Par Jean Monneret
Ecrivain, docteur en histoire, spécialiste de la guerre d’Algérie.
Allocution du 5 Juillet 2022 au Quai Branly.
Réunis ici en ce jour de deuil pour honorer les victimes du massacre du 5 juillet 1962 à Oran et toutes celles du conflit algérien, je me permets de rappeler quelques faits qui illustrent les progrès accomplis, nos progrès.
1°) : Nous avons eu beaucoup de difficultés initialement à faire simplement reconnaître ces drames et nos victimes. Le contexte était très défavorable. La vision anticoloniale la plus sommaire commençait à se généraliser et les victimes de cette guerre dite de « libération » par certains mais qui était pour nous une guerre civile n’étaient tout simplement pas censées exister.
Si elles le sont davantage aujourd’hui c’est parce que nous avons mené pour cela une lutte inflexible et pendant 60 ans.
2°) : L’aide reçue dans ce combat vint pour l’essentiel, et c’est dans l’ordre des choses, des familles des proches de personnes victimes du terrorisme du FLN, des personne enlevées et de personnes toujours portées disparues.
Nous avons également reçu l’aide de personnalités parlementaires et politiques Très parcimonieusement au début, puis plus nettement au fil des ans, localement d’abord puis nationalement ensuite.

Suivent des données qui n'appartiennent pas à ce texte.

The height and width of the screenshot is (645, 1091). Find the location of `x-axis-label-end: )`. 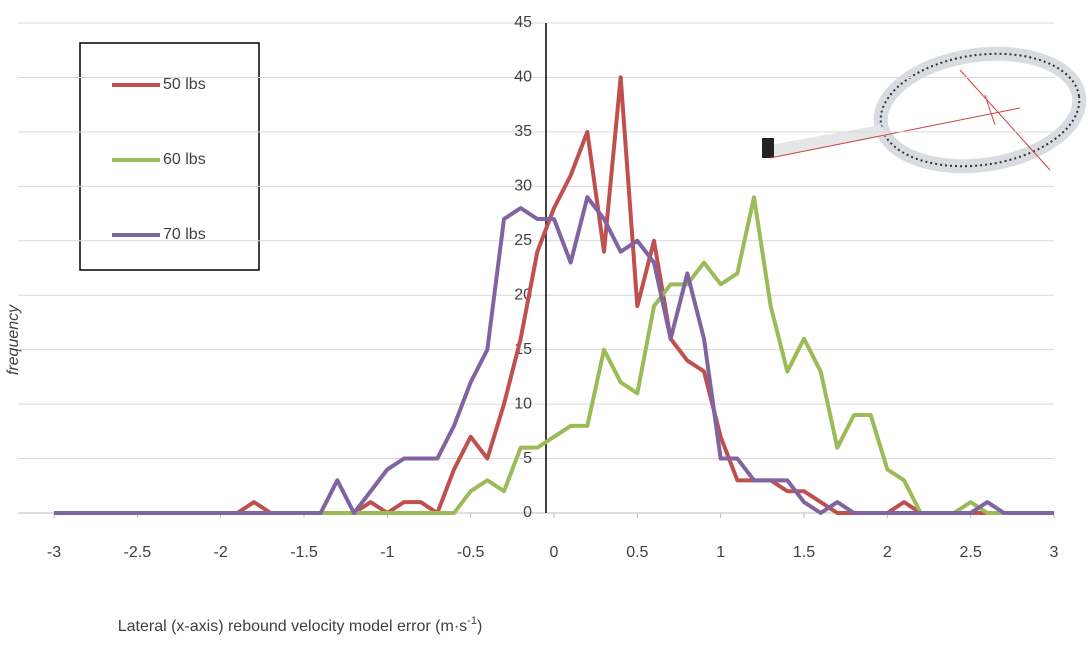

x-axis-label-end: ) is located at coordinates (480, 626).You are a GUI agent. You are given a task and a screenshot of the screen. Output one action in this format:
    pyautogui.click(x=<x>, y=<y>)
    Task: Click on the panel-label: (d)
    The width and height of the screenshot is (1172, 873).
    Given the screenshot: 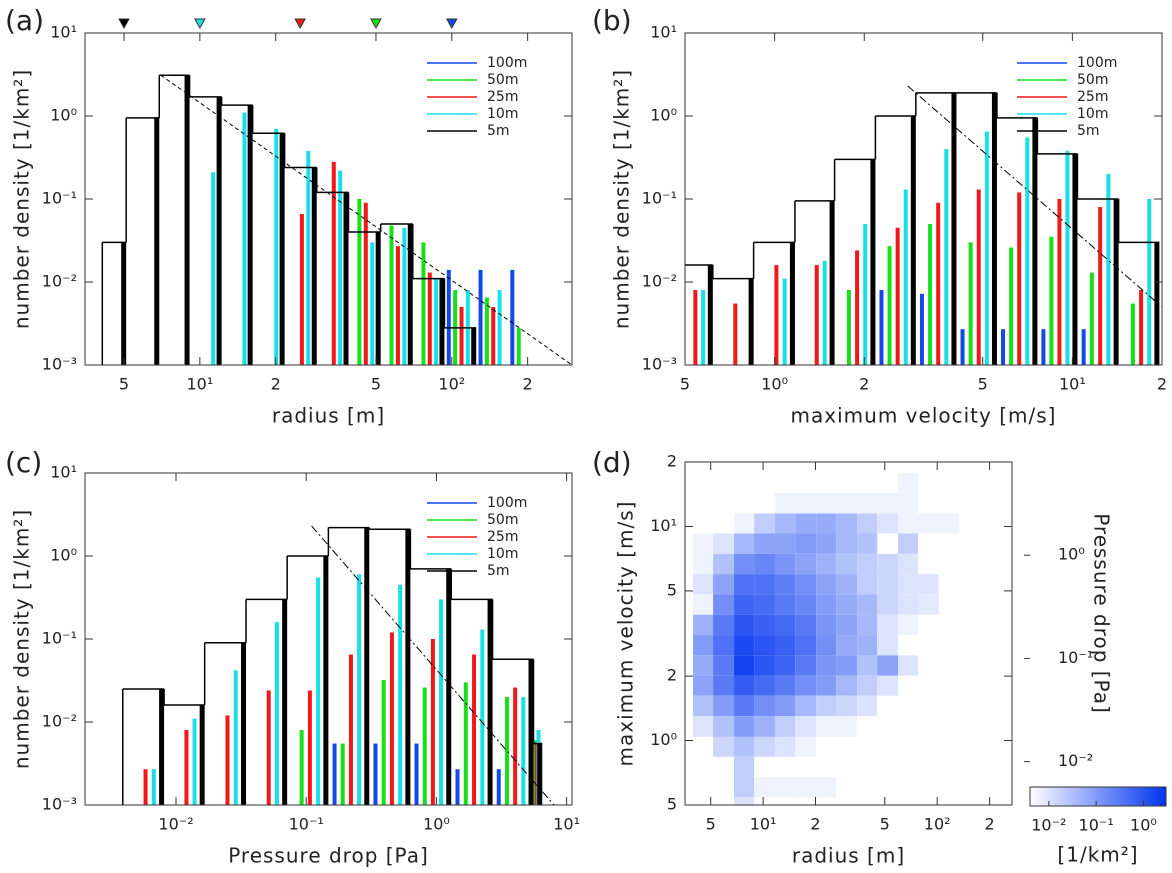 What is the action you would take?
    pyautogui.click(x=612, y=462)
    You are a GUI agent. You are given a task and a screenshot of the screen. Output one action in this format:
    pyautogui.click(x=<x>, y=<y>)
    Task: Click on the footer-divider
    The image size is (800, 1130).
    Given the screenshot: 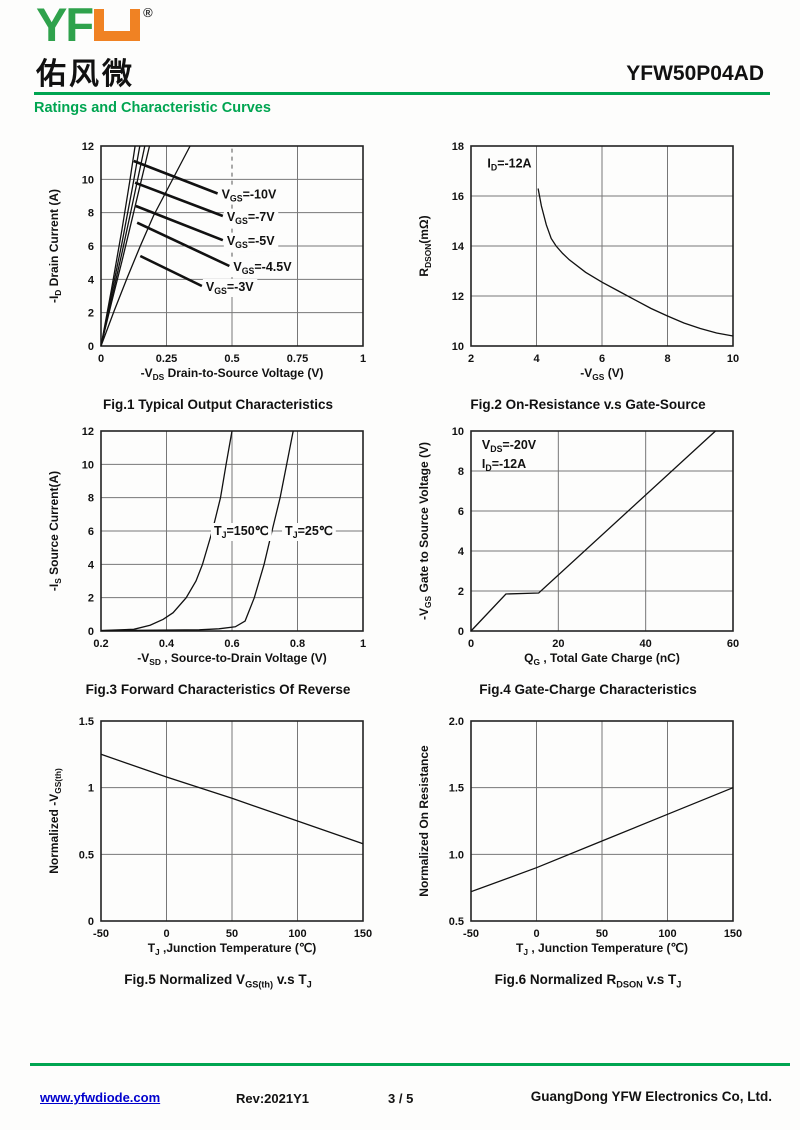 What is the action you would take?
    pyautogui.click(x=410, y=1064)
    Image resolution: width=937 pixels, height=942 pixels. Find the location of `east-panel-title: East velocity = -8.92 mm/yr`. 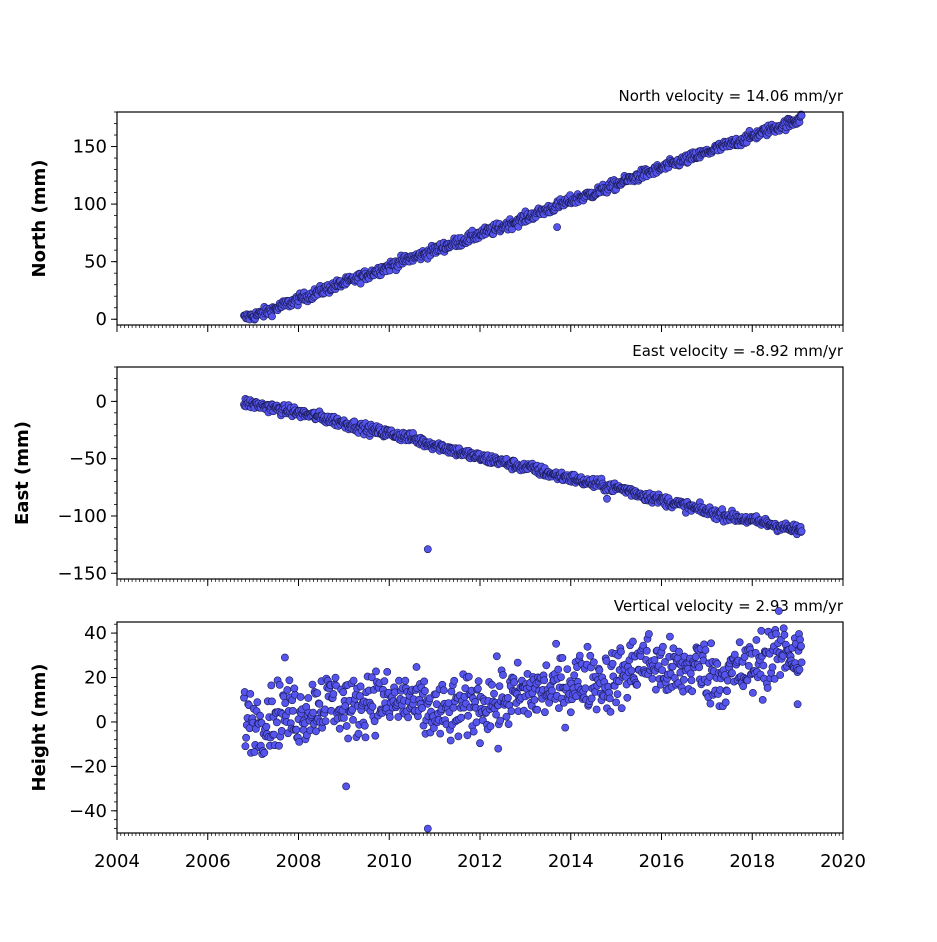

east-panel-title: East velocity = -8.92 mm/yr is located at coordinates (738, 351).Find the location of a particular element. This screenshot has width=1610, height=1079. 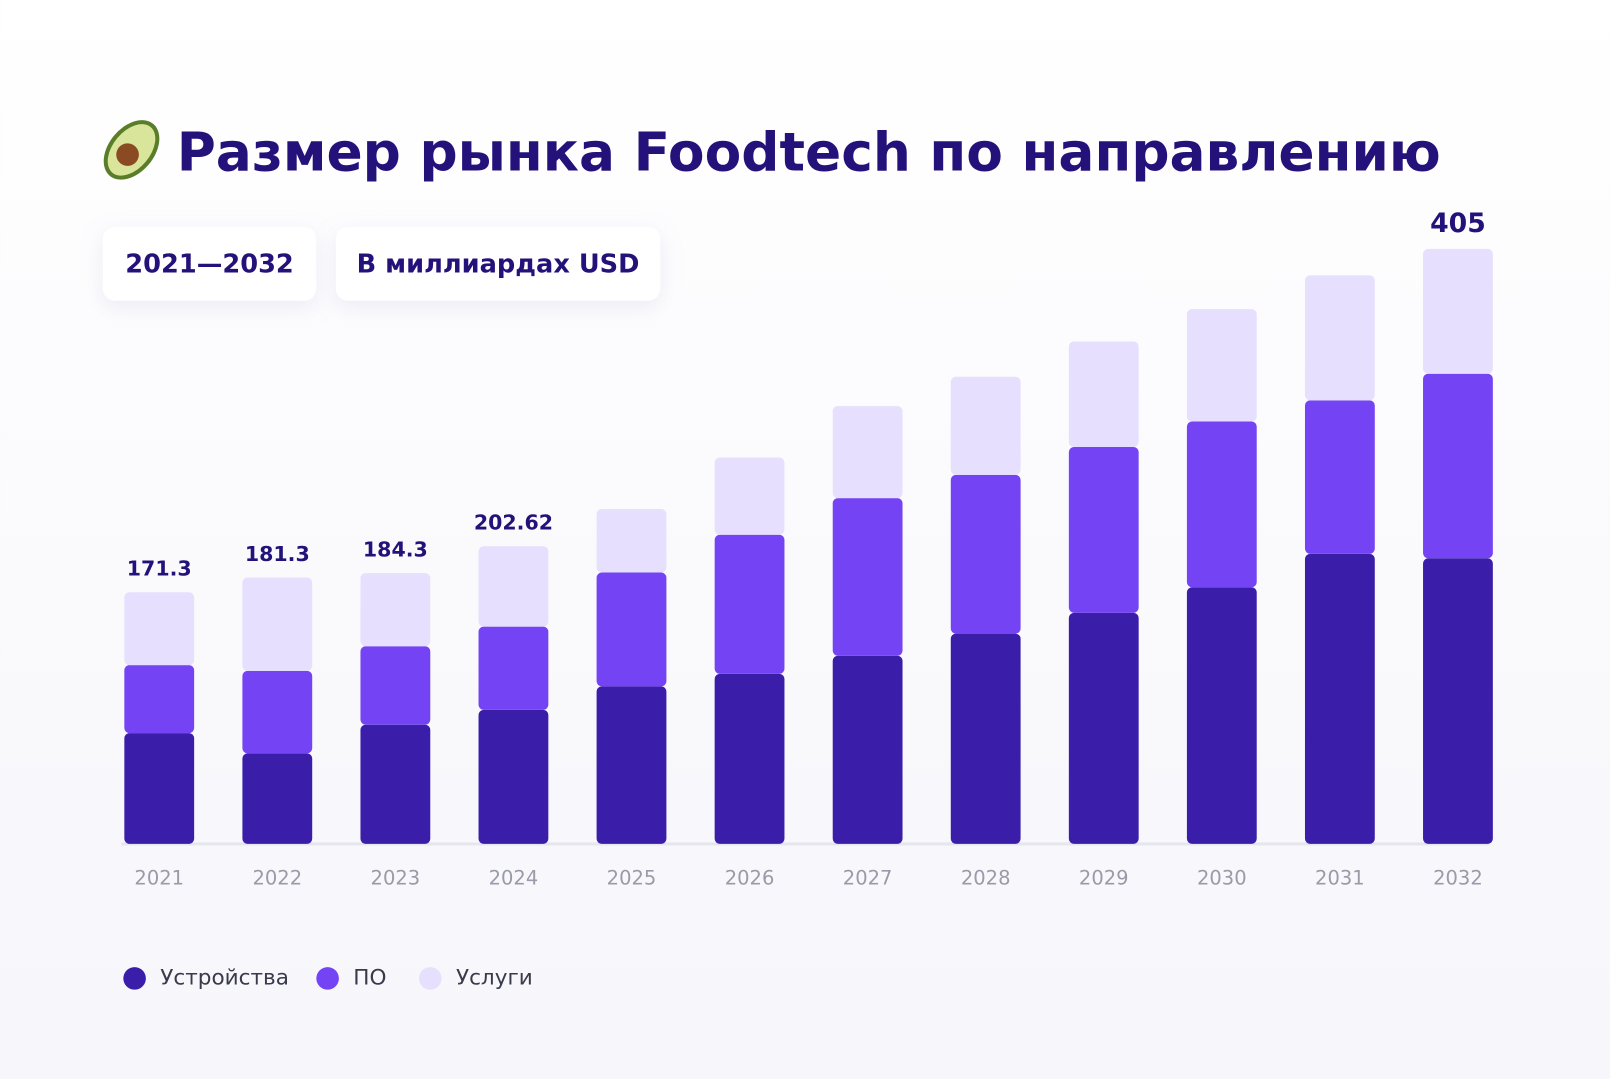

x-tick-label: 2027 is located at coordinates (868, 878).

Nous les remercions toutes, à tout niveau.
Des militaires ont été sensibles à nos épreuves ce qui est également dans l’ordre des choses. On nous permettra de distinguer parmi eux, nos amis, les généraux Maurice Faivre et François Meyer récemment décédés. Tous deux, jadis, s’efforcèrent de sauver leurs compagnons d’armes harkis. Ils ont ainsi à leur échelle, avec leurs moyens, contribué à sauver l’honneur militaire et national. Nous ne les oublierons jamais.
3°) D’entrée, il est apparu que notre combat avait besoin du soutien d’historiens. Là aussi les débuts furent difficiles puis, depuis trois décennies, le cercle de nos amis parmi eux s’est élargi. Ceci fut capital. Certains sont des universitaires prestigieux et ils sont toujours avec nous aujourd’hui, à l’exception hélas, de Daniel Lefeuvre et de Jean-François Mattei dont le souvenir ne nous quitte pas.
4°) Pour finir comment ne pas formuler une crainte : depuis quelques années, l’idéologie dite Woke, décoloniale, (ndlr) largement importée des États-Unis, menace de submerger nos universités et les milieux intellectuels.
Nous ne pourrions que regretter que la discipline Histoire soit « déconstruite » pour alimenter de douteuses démarches politiciennes.
L’Histoire nous a toujours enseigné que pour étudier une période, il faut comprendre avant de juger. Ceux dont je parle jugent, ils ont déjà jugé, bien avant de comprendre quoique ce soit à la colonisation.
Nous sommes bien placés pour savoir que ces méthodes totalitaires conduisent à une vue hémiplégique des choses, ne tenant compte que d’une catégorie de victimes du conflit algérien, celles causées par l’Armée française dans le camp indépendantiste.
Nous savons bien nous, qu’il y eut des victimes dans tous les camps et dans toutes les communautés.
C’est pourquoi nous continuerons à le dire. Aussi longtemps que la liberté de pensée, depuis si longtemps chérie par le peuple français, existera.